**WHAT IS ASKED:** Rewrite the items starting with the line containing "- ติดต่อเรา (61, 873)" and going on through the line containing "电子型录 (215, 672)", putting "Image" wherever "Screenshot" appears and leaving everything else as it is.

**THE DATA:**
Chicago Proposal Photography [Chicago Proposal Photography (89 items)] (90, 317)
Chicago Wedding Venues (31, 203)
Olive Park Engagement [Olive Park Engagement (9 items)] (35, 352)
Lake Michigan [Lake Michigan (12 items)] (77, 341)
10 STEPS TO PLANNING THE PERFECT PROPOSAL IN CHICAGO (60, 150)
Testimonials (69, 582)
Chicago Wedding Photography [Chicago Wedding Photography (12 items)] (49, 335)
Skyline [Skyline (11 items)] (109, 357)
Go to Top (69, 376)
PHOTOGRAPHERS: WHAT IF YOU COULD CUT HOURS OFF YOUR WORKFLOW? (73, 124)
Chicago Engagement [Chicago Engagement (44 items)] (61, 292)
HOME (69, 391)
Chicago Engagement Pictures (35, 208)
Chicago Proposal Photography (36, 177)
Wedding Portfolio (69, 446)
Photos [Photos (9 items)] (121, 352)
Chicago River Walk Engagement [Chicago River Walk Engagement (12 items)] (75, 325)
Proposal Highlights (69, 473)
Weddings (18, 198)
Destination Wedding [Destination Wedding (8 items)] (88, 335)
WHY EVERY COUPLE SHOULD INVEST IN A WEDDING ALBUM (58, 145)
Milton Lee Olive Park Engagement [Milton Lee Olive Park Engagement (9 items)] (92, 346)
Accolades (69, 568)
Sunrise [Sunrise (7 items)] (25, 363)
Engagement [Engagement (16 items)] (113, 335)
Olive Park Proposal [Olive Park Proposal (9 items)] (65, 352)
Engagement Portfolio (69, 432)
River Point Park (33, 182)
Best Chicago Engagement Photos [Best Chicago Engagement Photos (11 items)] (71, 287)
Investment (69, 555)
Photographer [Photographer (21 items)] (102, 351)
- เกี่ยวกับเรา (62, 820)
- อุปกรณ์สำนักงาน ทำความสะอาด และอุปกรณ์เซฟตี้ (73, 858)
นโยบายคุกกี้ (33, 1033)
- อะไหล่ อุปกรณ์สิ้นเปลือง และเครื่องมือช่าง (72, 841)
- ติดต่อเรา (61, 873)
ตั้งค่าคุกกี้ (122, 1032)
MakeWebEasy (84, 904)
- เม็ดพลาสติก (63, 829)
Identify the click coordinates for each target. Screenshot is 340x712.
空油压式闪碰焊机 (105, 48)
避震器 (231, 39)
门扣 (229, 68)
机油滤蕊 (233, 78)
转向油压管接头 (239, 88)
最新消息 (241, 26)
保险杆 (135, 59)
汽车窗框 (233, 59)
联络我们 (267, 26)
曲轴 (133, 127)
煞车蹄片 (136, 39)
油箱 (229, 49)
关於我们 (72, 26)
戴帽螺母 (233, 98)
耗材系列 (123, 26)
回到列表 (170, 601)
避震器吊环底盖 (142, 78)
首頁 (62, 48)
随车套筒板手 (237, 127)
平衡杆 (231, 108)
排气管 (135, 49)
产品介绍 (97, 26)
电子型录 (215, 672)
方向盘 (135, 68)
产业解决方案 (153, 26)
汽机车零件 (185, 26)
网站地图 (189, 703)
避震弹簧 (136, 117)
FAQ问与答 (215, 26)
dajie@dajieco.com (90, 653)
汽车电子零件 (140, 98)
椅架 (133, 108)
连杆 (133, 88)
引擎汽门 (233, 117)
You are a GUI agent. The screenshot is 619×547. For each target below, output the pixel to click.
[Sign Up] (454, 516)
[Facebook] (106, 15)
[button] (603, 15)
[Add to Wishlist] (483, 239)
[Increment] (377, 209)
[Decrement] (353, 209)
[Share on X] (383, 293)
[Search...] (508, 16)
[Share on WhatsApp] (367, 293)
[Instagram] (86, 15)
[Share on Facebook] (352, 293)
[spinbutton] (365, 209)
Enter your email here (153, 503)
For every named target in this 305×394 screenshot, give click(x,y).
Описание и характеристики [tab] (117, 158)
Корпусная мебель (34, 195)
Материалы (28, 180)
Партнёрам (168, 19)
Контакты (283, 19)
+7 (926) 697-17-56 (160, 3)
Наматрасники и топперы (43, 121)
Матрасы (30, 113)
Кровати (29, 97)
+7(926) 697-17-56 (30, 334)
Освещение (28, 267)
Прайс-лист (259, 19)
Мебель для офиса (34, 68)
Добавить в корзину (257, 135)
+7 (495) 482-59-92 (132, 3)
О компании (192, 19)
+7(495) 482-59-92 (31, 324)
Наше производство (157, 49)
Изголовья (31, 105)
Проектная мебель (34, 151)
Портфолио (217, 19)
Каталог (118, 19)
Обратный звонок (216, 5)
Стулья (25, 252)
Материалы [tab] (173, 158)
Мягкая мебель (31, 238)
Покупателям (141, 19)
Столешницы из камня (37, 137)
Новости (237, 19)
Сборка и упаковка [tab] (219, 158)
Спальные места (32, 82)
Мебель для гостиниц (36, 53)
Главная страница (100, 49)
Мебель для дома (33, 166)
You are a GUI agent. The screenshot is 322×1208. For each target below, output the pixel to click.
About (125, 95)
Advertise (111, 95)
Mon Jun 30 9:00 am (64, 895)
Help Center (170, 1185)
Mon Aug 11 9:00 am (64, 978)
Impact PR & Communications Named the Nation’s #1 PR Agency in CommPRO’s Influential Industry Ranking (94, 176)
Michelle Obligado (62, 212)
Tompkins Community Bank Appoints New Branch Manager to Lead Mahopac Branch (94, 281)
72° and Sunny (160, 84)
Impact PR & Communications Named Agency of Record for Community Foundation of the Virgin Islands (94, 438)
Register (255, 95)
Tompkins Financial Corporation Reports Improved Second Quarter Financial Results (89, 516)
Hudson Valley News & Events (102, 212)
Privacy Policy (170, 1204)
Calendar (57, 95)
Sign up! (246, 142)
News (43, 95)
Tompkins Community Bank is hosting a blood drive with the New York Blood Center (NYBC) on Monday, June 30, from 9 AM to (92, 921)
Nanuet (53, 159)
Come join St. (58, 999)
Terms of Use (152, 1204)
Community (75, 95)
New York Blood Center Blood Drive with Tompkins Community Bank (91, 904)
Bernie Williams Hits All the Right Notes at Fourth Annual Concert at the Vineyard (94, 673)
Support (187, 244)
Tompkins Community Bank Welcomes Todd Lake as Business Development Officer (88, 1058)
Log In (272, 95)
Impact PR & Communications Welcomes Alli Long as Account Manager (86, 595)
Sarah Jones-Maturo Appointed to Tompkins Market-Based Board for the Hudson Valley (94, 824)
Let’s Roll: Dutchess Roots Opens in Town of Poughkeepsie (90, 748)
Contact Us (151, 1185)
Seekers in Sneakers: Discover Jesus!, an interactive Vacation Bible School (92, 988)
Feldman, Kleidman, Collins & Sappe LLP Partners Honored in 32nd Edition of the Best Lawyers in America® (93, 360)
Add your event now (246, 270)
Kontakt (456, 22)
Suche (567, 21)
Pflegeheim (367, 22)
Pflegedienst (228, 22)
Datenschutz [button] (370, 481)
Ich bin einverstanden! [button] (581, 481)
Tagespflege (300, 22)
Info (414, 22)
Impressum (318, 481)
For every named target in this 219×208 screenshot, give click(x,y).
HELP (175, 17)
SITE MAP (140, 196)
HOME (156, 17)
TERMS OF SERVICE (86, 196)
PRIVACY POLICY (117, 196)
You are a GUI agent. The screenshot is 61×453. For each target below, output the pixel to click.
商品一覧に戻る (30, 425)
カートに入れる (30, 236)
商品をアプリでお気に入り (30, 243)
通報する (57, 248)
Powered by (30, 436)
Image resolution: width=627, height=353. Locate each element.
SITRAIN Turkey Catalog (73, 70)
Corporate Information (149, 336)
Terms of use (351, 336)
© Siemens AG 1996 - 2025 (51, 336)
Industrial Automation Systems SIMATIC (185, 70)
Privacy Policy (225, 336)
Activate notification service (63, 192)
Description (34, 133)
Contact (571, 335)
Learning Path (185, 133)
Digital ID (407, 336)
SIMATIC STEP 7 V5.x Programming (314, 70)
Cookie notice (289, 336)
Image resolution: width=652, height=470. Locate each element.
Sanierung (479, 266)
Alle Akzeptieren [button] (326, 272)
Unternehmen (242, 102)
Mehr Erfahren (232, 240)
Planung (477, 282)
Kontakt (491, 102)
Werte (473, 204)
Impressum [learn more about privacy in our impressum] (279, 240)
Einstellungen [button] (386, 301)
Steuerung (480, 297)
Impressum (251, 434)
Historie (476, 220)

**REPLY:**
- ติดต่อเรา (61, 873)
ตั้งค่าคุกกี้ (122, 1032)
MakeWebEasy (84, 904)
- เม็ดพลาสติก (63, 829)
Identify the click coordinates for each target. Image is 340x712.
空油压式闪碰焊机 (105, 48)
避震器 (231, 39)
门扣 (229, 68)
机油滤蕊 (233, 78)
转向油压管接头 (239, 88)
最新消息 (241, 26)
保险杆 (135, 59)
汽车窗框 (233, 59)
联络我们 (267, 26)
曲轴 (133, 127)
煞车蹄片 (136, 39)
油箱 (229, 49)
关於我们 (72, 26)
戴帽螺母 (233, 98)
耗材系列 (123, 26)
回到列表 (170, 601)
避震器吊环底盖 (142, 78)
首頁 (62, 48)
随车套筒板手 (237, 127)
平衡杆 (231, 108)
排气管 (135, 49)
产品介绍 (97, 26)
电子型录 (215, 672)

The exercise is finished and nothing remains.